4. Re-run, confirm query count dropped, confirm no test regressions.
5. Repeat for `/payroll/?status=pending`, `/payroll/?status=history`,
`/payroll/?status=loans`, `/payroll/?status=adjustments`.
**Likely suspects** (prediction — to be confirmed by toolbar):
- **Dashboard cert-expiry card** — aggregates expired/expiring certs
across active workers. If it loops in Python instead of `annotate`-
plus-filter, that's an N+1.
- **Pending payments table** — worker + team + overdue calc per row.
The overdue check calls `get_pay_period(team)` per worker; if teams
aren't prefetched we're firing one SELECT per row.

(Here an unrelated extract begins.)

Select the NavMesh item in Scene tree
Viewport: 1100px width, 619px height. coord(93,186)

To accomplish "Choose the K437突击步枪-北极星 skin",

- **Adjustments tab groupings** — we fixed `worker.teams.first()`
`worker.teams.all()` once already (commit `06b3315`); worth
double-checking grouped view for similar patterns.

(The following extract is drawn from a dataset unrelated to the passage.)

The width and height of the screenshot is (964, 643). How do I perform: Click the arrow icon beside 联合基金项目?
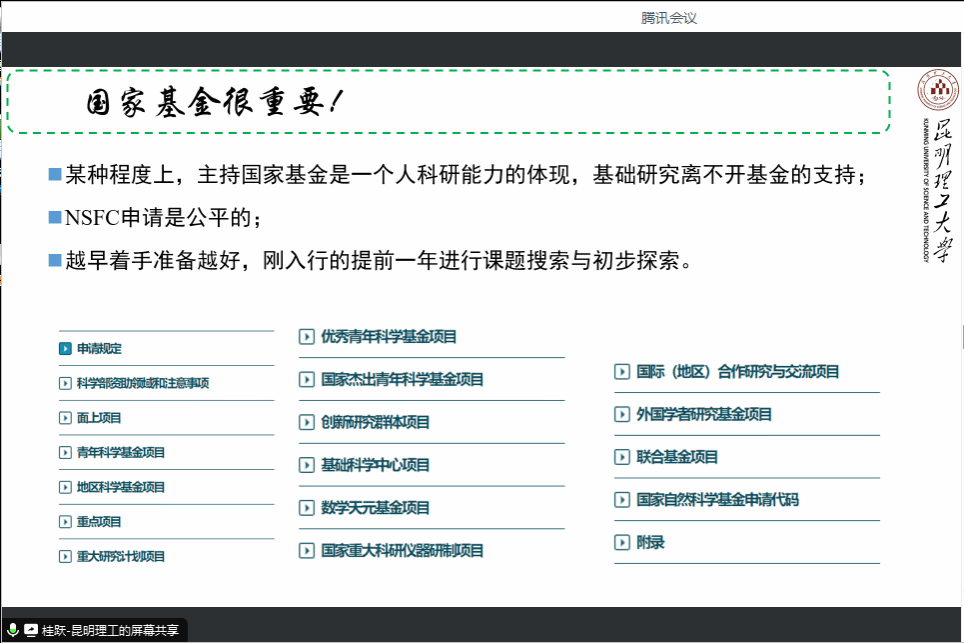tap(622, 457)
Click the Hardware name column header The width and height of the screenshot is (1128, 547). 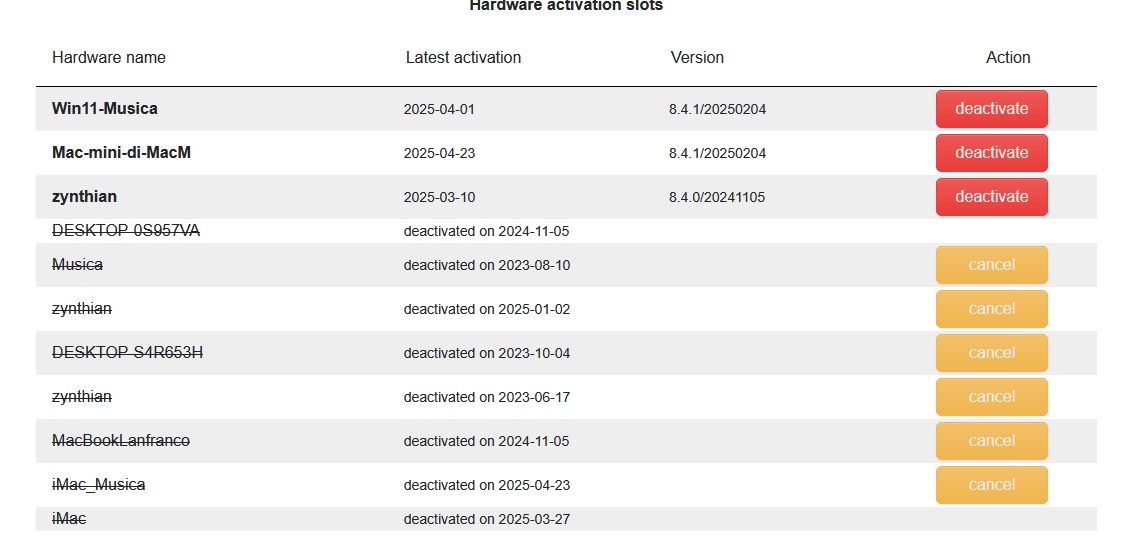pyautogui.click(x=109, y=58)
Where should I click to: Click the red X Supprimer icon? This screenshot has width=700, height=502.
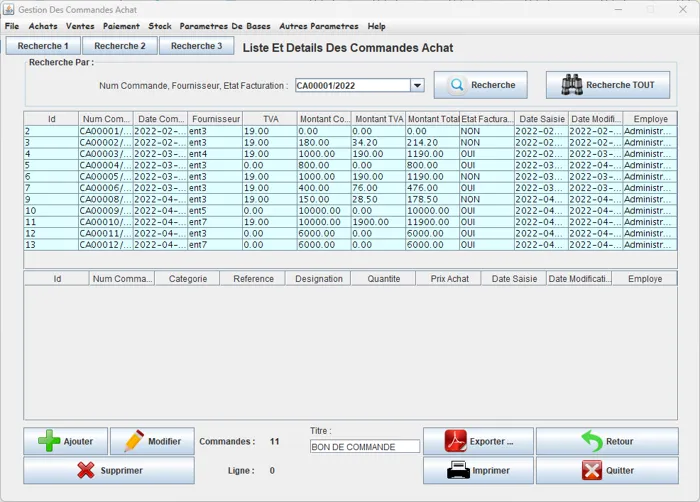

**Out of scope for this step:** any fix that requires a template
rewrite. If something needs more than a `.select_related()` /
`.prefetch_related()` / `.annotate()` tweak, it goes on the plan-B list.
### 3. Double-check WeasyPrint is not eager-imported anywhere
**File:** `core/utils.py`, `core/views.py`.
We already lazy-import WeasyPrint in `render_to_pdf()` (per CLAUDE.md).
I'll grep to confirm nothing else on the app-boot path imports
`weasyprint` at module level. If anything does, move it into a function
body. 10 minutes, zero-risk.
### 4. Commit message includes before/after measurement
The final commit's message records:
- Page size bytes (DOM serialized) for `/` and `/payroll/` before & after
- Network request count on a cold cache hit
- SQL query count on both pages
If the numbers don't materially improve after steps 1-3, I stop. We
don't press on to plan B without evidence that plan A helped (or at
least surfaced what's actually slow).
## What I will NOT touch in this pass
- Splitting `payroll_dashboard.html` into tab partials
- Any refactoring of `views.py` or extraction of helpers
- Any visual / UX change
- Tests — query-count changes don't break the existing tests (they
assert URL contract + output shape, not query plans). If a test
genuinely needs updating because I materially changed a view's
behaviour, I'll note why in the commit
## Risks + rollback
All four changes are individually revertible. Biggest risks:
- **mtime-based token misfires on fresh containers** — mitigated by
try/except fallback to today's behaviour
- **A `select_related` fix changes query semantics** — e.g., eager
loading a nullable FK that used to be accessed lazily-with-None. Low
risk on Django's ORM, but the test suite (65 tests, all passing at
HEAD `503eff6`) will catch any behavioural regression
- **Django Debug Toolbar pulled in in prod** — mitigated by double-gate
(DEBUG=true AND USE_SQLITE=true) in `config/settings.py`
Rollback: `git revert <sha>` on the offending commit. No data, schema,
or URL-contract impact.
## Out of scope (explicit non-goals)
- Plan B / C items (template splitting, written baseline doc, whole-app
measurement)
- Moving CDN assets to local / self-hosted
- Changing Flatlogic's `runserver` → gunicorn
- Turning on HTTP/2 push, service workers, or other frontend perf tooling
- Any refactor that requires a migration
## Next step
Generate an implementation plan via the writing-plans skill
(task-by-task, bite-sized steps) and then execute via
subagent-driven-development. Auto mode is active — proceed
continuously, no mid-execution checkpoints (plan A is 4 small
mechanical changes; a checkpoint adds overhead without value).
Ship alongside current `ai-dev` HEAD (`503eff6`) in the same branch.